Baisse de l’irrigation pour le maïs grain
On irrigue 5% de la SAU française aujourd’hui. Un agriculteur sur six utilise l’irrigation. Dans le sud, l’eau irriguée provient en majorité du pompage dans les rivières. Dans le Centre, elle provient plutôt des nappes souterraines. Alors que dans le Sud-Ouest, les retenues d’eau sont plus nombreuses. L’irrigation représente 9% des prélèvements d’eau en France. Avec une grosse différence avec les autres secteurs d’activité. Alors que pour la plupart d’entre eux, l’eau prélevée est restituée. En agriculture, l’eau prélevée est consommée.
Elle sert principalement à arroser le maïs grain et semences. 41% des surfaces totales irriguées. Mais pour cette culture, grosse consommatrice d’eau l’été, la tendance est à la baisse. A l’inverse des surfaces irriguées en céréales augmentent à 18% désormais. Le reste: betteraves, tournesol, soja, protéagineux, pomme de terre représentent entre 2 et 4% pour chacune de ces cultures. 7% pour le maïs fourrager et 7% pour le maraîchage. 6 % pour les vergers. 2% pour la vigne.
Les retenues de substitution: la question qui fâche
Le débat sur l’irrigation se pose avec plus acuité encore lorsqu’on parle des retenues de substitution. «S’agit-il par ce biais de produire plus ou seulement de s’adapter à un aléa? Est-ce un frein au changement de pratiques ou un chemin de la transition?» questionne le chercheur de l’INRAE. En fonction des réponses apportées, on pourra déterminer leur dimensionnement.

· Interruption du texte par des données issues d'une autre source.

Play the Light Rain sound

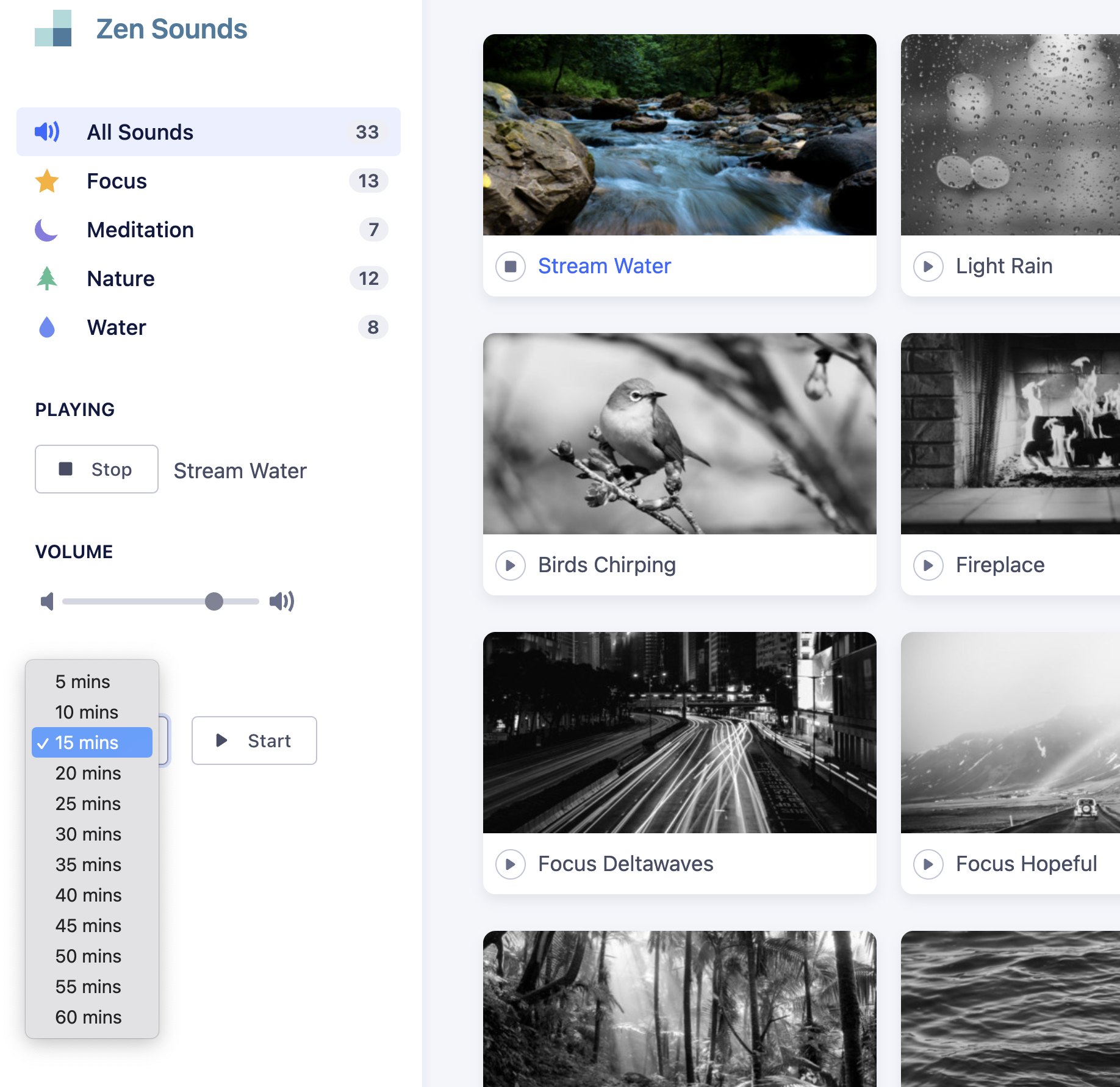928,267
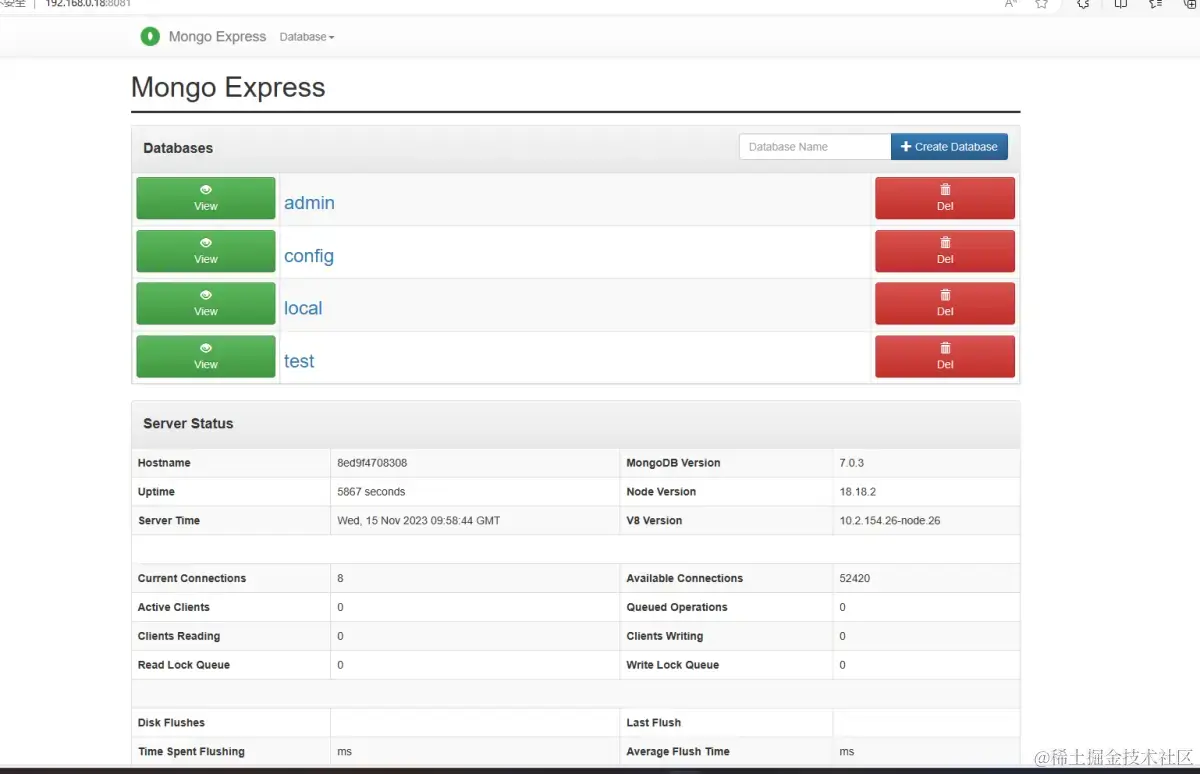Click the browser favorites star icon
Viewport: 1200px width, 774px height.
point(1042,5)
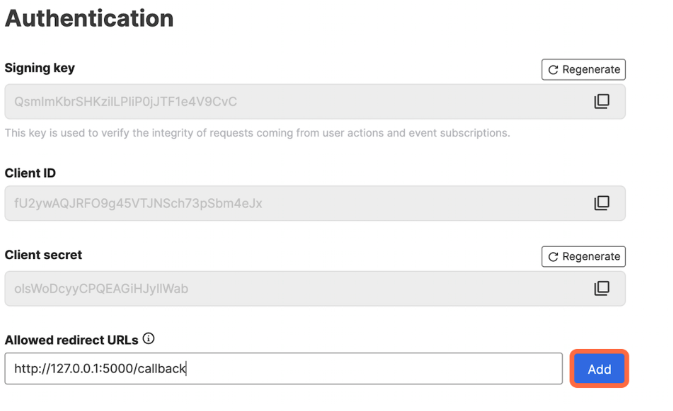Place the cursor after the callback URL text

click(186, 369)
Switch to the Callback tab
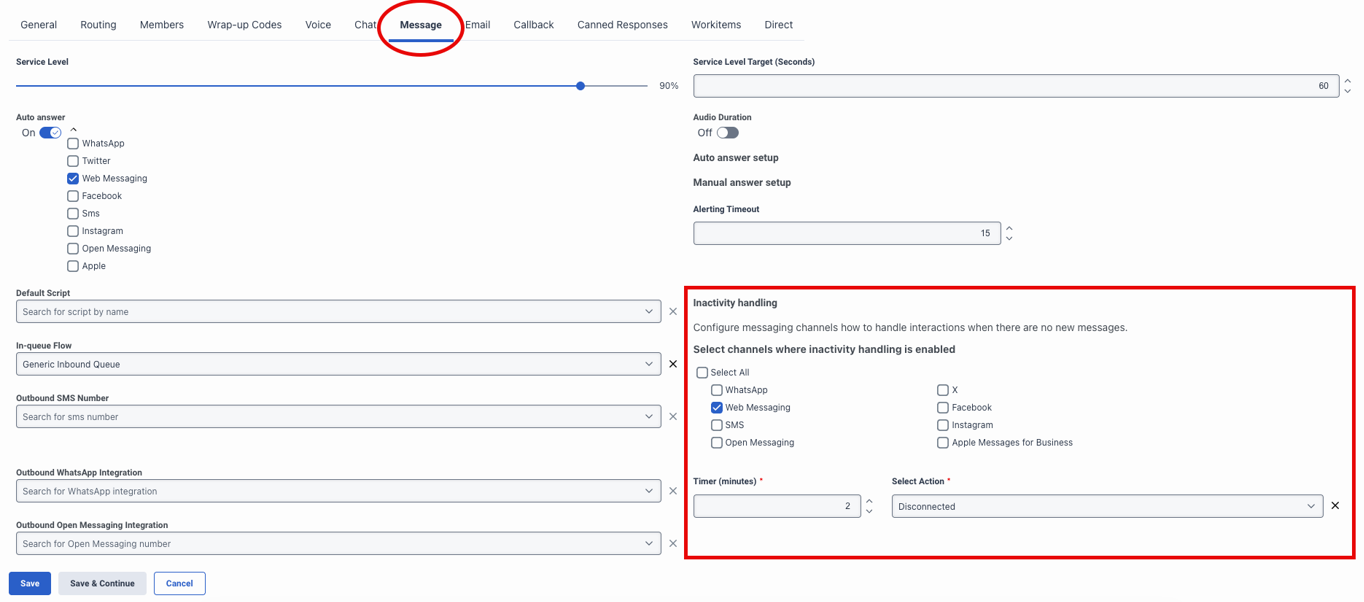The image size is (1364, 602). click(x=533, y=25)
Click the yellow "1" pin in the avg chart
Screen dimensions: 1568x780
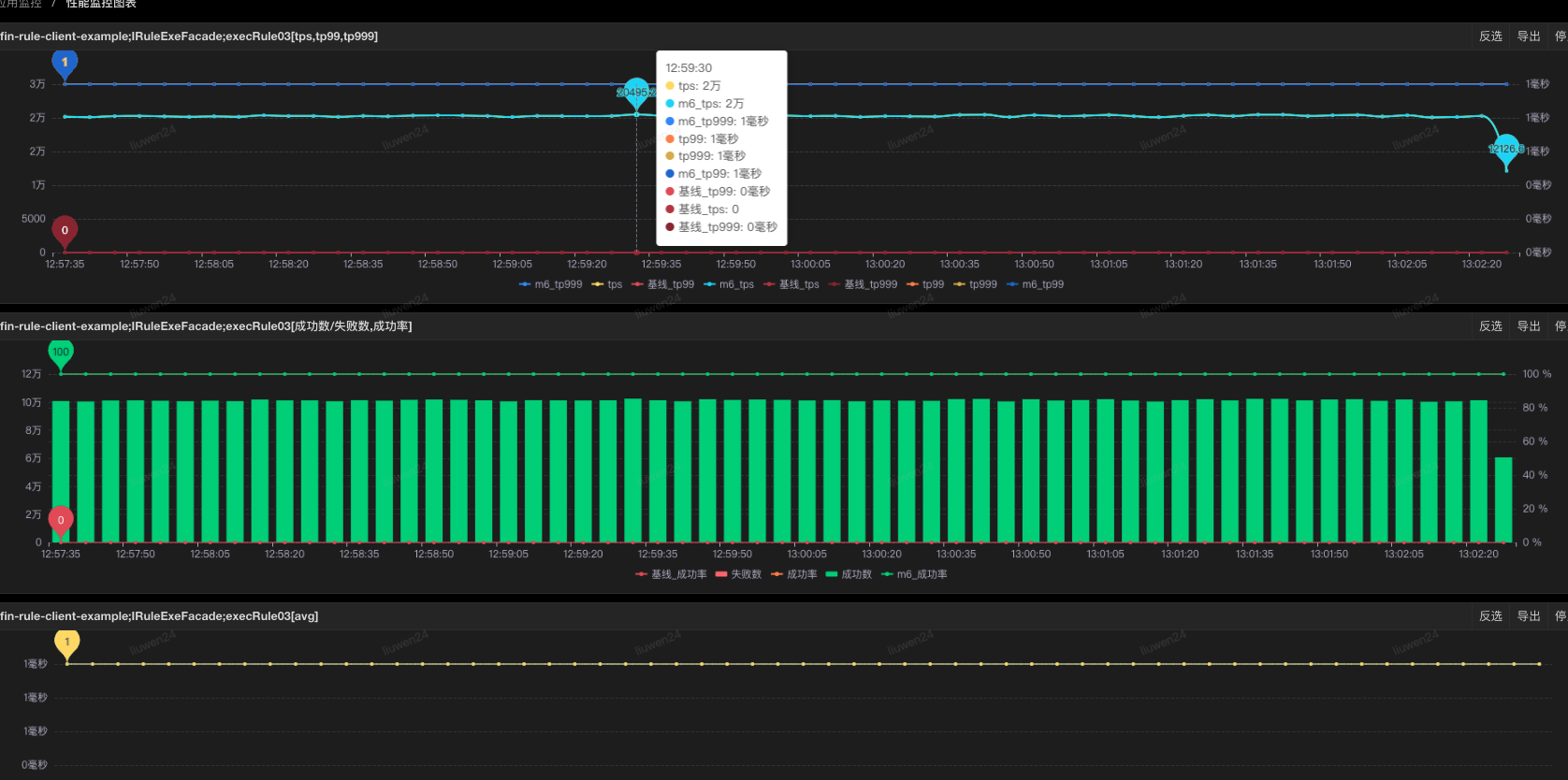pos(67,643)
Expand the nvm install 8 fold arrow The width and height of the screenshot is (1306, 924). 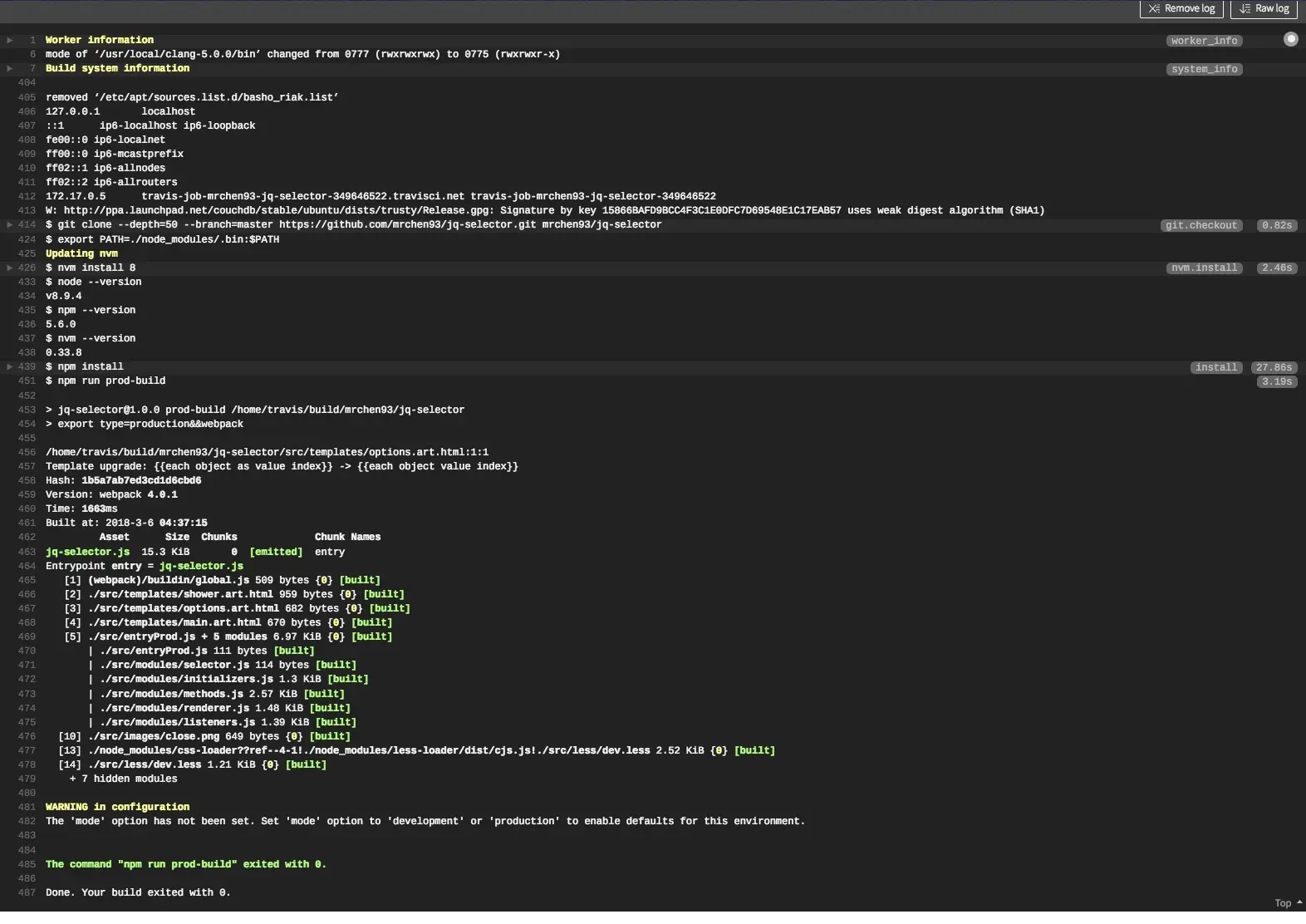[x=10, y=268]
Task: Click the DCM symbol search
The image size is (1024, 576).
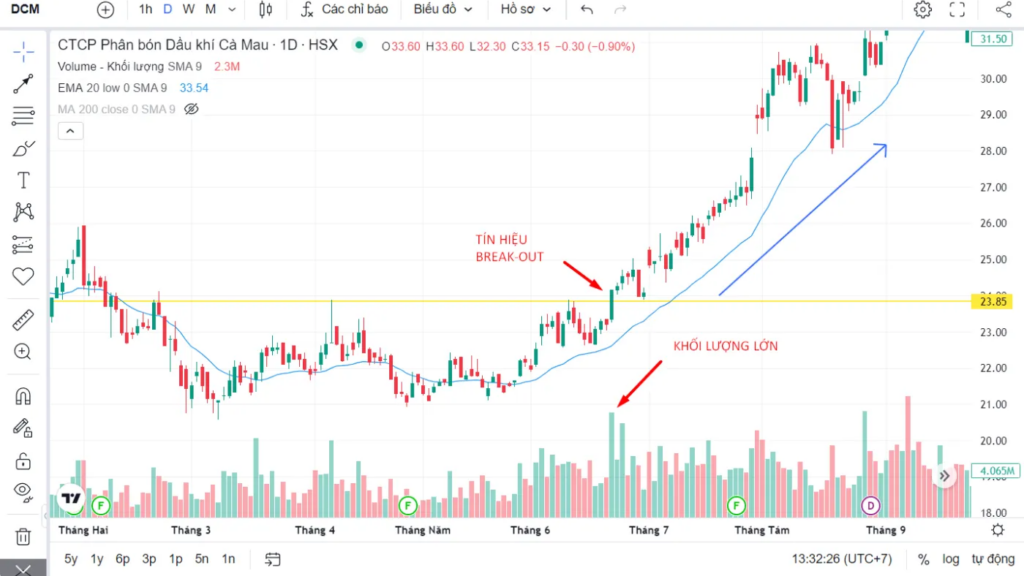Action: (x=25, y=10)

Autre question centrale: comment alimentera-t-on ces retenues? Collecte d’eau lors des évènements extrêmes, dans les rivières en périodes hivernales ou dans les nappes phréatiques? Le monde scientifique peut apporter sur ce sujet des références robustes pour évaluer les impacts à venir sur le milieu.
De surcroît, ce sont globalement des lieux et une base d’arbitrage qu’il convient de trouver pour trancher les tensions liées à ces projets de retenues. Y compris les tensions potentielles qui peuvent exister entre divers acteurs privés dans l’usage de l’eau. On cherchera également à évaluer la richesse générée par ces projets pour le territoire et pour l’emploi, y compris indirect. Préserver l’irrigation pour maintenir l’exportation du maïs grain n’aura sans doute pas la même perception pour la population qu’une irrigation ciblée sur la production de fourrages permettant de maintenir les élevages en place et les unités locales de transformation laitières par exemple.